### Instruction
Reproduce each of the following lines exactly, keeping their original order and wording.

-- Start Exercise data --

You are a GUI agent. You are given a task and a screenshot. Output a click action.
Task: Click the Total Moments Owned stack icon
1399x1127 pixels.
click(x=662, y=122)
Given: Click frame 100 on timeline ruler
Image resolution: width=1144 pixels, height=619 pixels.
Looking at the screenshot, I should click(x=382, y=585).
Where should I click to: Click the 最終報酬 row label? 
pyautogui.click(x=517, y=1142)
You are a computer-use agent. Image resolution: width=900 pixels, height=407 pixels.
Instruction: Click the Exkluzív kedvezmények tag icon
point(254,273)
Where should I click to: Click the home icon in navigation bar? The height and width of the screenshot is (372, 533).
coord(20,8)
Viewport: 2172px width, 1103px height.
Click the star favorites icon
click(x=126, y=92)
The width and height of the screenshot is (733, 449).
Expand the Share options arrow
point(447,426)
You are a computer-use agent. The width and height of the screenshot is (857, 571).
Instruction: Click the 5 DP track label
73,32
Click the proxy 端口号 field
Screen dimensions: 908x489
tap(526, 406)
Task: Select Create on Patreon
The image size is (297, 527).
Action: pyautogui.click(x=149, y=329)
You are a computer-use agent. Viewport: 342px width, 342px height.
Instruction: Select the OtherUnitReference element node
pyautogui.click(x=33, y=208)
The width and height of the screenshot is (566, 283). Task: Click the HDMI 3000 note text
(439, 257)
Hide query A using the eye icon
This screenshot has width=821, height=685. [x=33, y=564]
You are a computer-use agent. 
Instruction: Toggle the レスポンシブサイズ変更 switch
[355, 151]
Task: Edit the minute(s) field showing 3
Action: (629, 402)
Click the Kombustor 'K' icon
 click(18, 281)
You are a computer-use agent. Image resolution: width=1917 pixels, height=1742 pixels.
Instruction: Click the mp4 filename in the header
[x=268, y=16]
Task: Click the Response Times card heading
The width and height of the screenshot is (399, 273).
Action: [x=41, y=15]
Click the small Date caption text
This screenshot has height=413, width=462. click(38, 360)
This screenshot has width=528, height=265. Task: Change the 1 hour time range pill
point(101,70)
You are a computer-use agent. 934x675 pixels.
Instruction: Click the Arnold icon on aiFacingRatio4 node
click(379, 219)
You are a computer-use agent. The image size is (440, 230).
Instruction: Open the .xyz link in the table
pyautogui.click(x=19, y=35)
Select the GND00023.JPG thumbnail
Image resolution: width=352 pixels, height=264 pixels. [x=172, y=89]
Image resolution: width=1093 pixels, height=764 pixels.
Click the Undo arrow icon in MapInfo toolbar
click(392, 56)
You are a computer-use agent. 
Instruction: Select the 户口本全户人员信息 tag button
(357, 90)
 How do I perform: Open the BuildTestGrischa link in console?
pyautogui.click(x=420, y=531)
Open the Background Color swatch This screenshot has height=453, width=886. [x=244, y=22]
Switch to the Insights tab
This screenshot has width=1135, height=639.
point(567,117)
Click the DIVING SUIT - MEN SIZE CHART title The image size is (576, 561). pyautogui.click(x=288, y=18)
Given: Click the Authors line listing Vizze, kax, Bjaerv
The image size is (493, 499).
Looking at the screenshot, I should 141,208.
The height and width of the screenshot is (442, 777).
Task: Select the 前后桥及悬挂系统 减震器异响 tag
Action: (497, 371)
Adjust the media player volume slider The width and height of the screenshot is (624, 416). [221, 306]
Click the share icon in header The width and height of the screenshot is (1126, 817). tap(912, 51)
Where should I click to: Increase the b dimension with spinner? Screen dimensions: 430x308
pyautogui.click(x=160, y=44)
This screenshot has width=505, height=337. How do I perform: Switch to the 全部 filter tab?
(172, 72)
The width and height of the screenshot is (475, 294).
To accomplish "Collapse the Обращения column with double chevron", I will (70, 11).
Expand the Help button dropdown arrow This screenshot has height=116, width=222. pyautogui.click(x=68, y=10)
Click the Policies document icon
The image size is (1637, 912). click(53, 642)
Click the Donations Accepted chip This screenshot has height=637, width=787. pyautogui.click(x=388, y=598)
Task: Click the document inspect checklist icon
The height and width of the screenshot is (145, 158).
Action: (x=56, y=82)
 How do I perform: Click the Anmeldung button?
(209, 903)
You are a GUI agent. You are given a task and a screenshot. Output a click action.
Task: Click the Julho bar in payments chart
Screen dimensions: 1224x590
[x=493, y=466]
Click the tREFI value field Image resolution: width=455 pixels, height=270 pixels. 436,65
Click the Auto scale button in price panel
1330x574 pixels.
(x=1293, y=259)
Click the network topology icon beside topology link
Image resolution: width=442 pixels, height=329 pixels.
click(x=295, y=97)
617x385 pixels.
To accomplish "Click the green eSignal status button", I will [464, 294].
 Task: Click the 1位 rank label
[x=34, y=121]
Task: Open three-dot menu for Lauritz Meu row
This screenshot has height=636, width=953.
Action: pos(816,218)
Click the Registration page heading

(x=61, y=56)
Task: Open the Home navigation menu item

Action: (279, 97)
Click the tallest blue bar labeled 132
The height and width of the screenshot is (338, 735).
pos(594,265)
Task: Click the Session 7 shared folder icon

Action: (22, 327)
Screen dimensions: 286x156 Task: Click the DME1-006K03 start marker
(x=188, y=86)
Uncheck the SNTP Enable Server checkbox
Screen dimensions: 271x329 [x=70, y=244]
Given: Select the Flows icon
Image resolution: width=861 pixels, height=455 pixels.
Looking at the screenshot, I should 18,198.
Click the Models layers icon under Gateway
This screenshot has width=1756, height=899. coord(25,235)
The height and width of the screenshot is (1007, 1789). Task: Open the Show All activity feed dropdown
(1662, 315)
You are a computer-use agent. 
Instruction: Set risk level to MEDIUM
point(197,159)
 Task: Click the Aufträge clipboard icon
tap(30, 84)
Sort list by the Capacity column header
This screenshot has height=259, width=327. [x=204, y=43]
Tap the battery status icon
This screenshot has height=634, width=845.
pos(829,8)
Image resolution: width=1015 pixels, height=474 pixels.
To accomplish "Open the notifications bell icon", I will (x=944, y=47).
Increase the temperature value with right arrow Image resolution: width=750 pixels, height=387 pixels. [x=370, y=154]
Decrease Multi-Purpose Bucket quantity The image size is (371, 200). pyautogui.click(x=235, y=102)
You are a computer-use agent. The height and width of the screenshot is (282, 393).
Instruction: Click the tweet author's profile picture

-- End Exercise data --

### Response to the exercise
You are a GUI agent. You are given a task and a screenshot. Output a click action.
Task: Click the Total Moments Owned stack icon
1399x1127 pixels.
click(x=662, y=122)
Given: Click frame 100 on timeline ruler
Image resolution: width=1144 pixels, height=619 pixels.
Looking at the screenshot, I should click(x=382, y=585).
Where should I click to: Click the 最終報酬 row label? 
pyautogui.click(x=517, y=1142)
You are a computer-use agent. Image resolution: width=900 pixels, height=407 pixels.
Instruction: Click the Exkluzív kedvezmények tag icon
point(254,273)
Where should I click to: Click the home icon in navigation bar? The height and width of the screenshot is (372, 533).
coord(20,8)
Viewport: 2172px width, 1103px height.
Click the star favorites icon
click(x=126, y=92)
The width and height of the screenshot is (733, 449).
Expand the Share options arrow
point(447,426)
You are a computer-use agent. The width and height of the screenshot is (857, 571).
Instruction: Click the 5 DP track label
73,32
Click the proxy 端口号 field
Screen dimensions: 908x489
tap(526, 406)
Task: Select Create on Patreon
The image size is (297, 527).
Action: pyautogui.click(x=149, y=329)
You are a computer-use agent. Viewport: 342px width, 342px height.
Instruction: Select the OtherUnitReference element node
pyautogui.click(x=33, y=208)
The width and height of the screenshot is (566, 283). Task: Click the HDMI 3000 note text
(439, 257)
Hide query A using the eye icon
This screenshot has width=821, height=685. [x=33, y=564]
You are a computer-use agent. 
Instruction: Toggle the レスポンシブサイズ変更 switch
[355, 151]
Task: Edit the minute(s) field showing 3
Action: (629, 402)
Click the Kombustor 'K' icon
 click(18, 281)
You are a computer-use agent. Image resolution: width=1917 pixels, height=1742 pixels.
Instruction: Click the mp4 filename in the header
[x=268, y=16]
Task: Click the Response Times card heading
The width and height of the screenshot is (399, 273).
Action: [x=41, y=15]
Click the small Date caption text
This screenshot has height=413, width=462. click(38, 360)
This screenshot has width=528, height=265. Task: Change the 1 hour time range pill
point(101,70)
You are a computer-use agent. 934x675 pixels.
Instruction: Click the Arnold icon on aiFacingRatio4 node
click(379, 219)
You are a computer-use agent. The image size is (440, 230).
Instruction: Open the .xyz link in the table
pyautogui.click(x=19, y=35)
Select the GND00023.JPG thumbnail
Image resolution: width=352 pixels, height=264 pixels. [x=172, y=89]
Image resolution: width=1093 pixels, height=764 pixels.
Click the Undo arrow icon in MapInfo toolbar
click(392, 56)
You are a computer-use agent. 
Instruction: Select the 户口本全户人员信息 tag button
(357, 90)
 How do I perform: Open the BuildTestGrischa link in console?
pyautogui.click(x=420, y=531)
Open the Background Color swatch This screenshot has height=453, width=886. [x=244, y=22]
Switch to the Insights tab
This screenshot has width=1135, height=639.
point(567,117)
Click the DIVING SUIT - MEN SIZE CHART title The image size is (576, 561). pyautogui.click(x=288, y=18)
Given: Click the Authors line listing Vizze, kax, Bjaerv
The image size is (493, 499).
Looking at the screenshot, I should 141,208.
The height and width of the screenshot is (442, 777).
Task: Select the 前后桥及悬挂系统 减震器异响 tag
Action: (497, 371)
Adjust the media player volume slider The width and height of the screenshot is (624, 416). [221, 306]
Click the share icon in header The width and height of the screenshot is (1126, 817). tap(912, 51)
Where should I click to: Increase the b dimension with spinner? Screen dimensions: 430x308
pyautogui.click(x=160, y=44)
This screenshot has width=505, height=337. How do I perform: Switch to the 全部 filter tab?
(172, 72)
The width and height of the screenshot is (475, 294).
To accomplish "Collapse the Обращения column with double chevron", I will (70, 11).
Expand the Help button dropdown arrow This screenshot has height=116, width=222. pyautogui.click(x=68, y=10)
Click the Policies document icon
The image size is (1637, 912). click(53, 642)
Click the Donations Accepted chip This screenshot has height=637, width=787. pyautogui.click(x=388, y=598)
Task: Click the document inspect checklist icon
The height and width of the screenshot is (145, 158).
Action: (x=56, y=82)
 How do I perform: Click the Anmeldung button?
(209, 903)
You are a GUI agent. You are given a task and a screenshot. Output a click action.
Task: Click the Julho bar in payments chart
Screen dimensions: 1224x590
[x=493, y=466]
Click the tREFI value field Image resolution: width=455 pixels, height=270 pixels. 436,65
Click the Auto scale button in price panel
1330x574 pixels.
(x=1293, y=259)
Click the network topology icon beside topology link
Image resolution: width=442 pixels, height=329 pixels.
click(x=295, y=97)
617x385 pixels.
To accomplish "Click the green eSignal status button", I will [464, 294].
 Task: Click the 1位 rank label
[x=34, y=121]
Task: Open three-dot menu for Lauritz Meu row
This screenshot has height=636, width=953.
Action: pos(816,218)
Click the Registration page heading

(x=61, y=56)
Task: Open the Home navigation menu item

Action: (279, 97)
Click the tallest blue bar labeled 132
The height and width of the screenshot is (338, 735).
pos(594,265)
Task: Click the Session 7 shared folder icon

Action: (22, 327)
Screen dimensions: 286x156 Task: Click the DME1-006K03 start marker
(x=188, y=86)
Uncheck the SNTP Enable Server checkbox
Screen dimensions: 271x329 [x=70, y=244]
Given: Select the Flows icon
Image resolution: width=861 pixels, height=455 pixels.
Looking at the screenshot, I should 18,198.
Click the Models layers icon under Gateway
This screenshot has width=1756, height=899. coord(25,235)
The height and width of the screenshot is (1007, 1789). Task: Open the Show All activity feed dropdown
(1662, 315)
You are a computer-use agent. 
Instruction: Set risk level to MEDIUM
point(197,159)
 Task: Click the Aufträge clipboard icon
tap(30, 84)
Sort list by the Capacity column header
This screenshot has height=259, width=327. [x=204, y=43]
Tap the battery status icon
This screenshot has height=634, width=845.
pos(829,8)
Image resolution: width=1015 pixels, height=474 pixels.
To accomplish "Open the notifications bell icon", I will (x=944, y=47).
Increase the temperature value with right arrow Image resolution: width=750 pixels, height=387 pixels. [x=370, y=154]
Decrease Multi-Purpose Bucket quantity The image size is (371, 200). pyautogui.click(x=235, y=102)
You are a computer-use agent. The height and width of the screenshot is (282, 393).
Instruction: Click the tweet author's profile picture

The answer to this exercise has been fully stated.